TASK TO CARRY OUT: Print only the closing part of the entries. It starts at the line containing "Image resolution: width=898" and includes the final line, exactly as written.

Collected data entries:
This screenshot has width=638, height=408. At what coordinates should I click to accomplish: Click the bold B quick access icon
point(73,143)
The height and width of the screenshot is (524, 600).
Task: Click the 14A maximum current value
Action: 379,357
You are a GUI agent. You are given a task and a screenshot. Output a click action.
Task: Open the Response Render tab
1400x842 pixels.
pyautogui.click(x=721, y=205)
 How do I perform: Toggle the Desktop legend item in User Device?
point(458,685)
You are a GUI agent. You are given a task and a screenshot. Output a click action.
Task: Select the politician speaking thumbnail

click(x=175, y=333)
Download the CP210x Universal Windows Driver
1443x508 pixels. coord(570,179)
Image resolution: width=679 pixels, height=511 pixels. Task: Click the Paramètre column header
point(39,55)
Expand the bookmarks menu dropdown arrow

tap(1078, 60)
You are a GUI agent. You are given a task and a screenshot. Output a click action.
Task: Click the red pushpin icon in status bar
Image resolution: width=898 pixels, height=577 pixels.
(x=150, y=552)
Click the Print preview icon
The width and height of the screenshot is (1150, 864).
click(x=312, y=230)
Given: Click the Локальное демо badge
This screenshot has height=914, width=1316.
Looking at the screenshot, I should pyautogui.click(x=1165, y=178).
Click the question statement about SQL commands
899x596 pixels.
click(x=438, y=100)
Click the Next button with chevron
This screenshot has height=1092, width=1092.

ANSWER AREA:
Image resolution: width=898 pixels, height=577 pixels.
(x=150, y=552)
Click the Print preview icon
The width and height of the screenshot is (1150, 864).
click(x=312, y=230)
Given: Click the Локальное демо badge
This screenshot has height=914, width=1316.
Looking at the screenshot, I should pyautogui.click(x=1165, y=178).
Click the question statement about SQL commands
899x596 pixels.
click(x=438, y=100)
Click the Next button with chevron
This screenshot has height=1092, width=1092.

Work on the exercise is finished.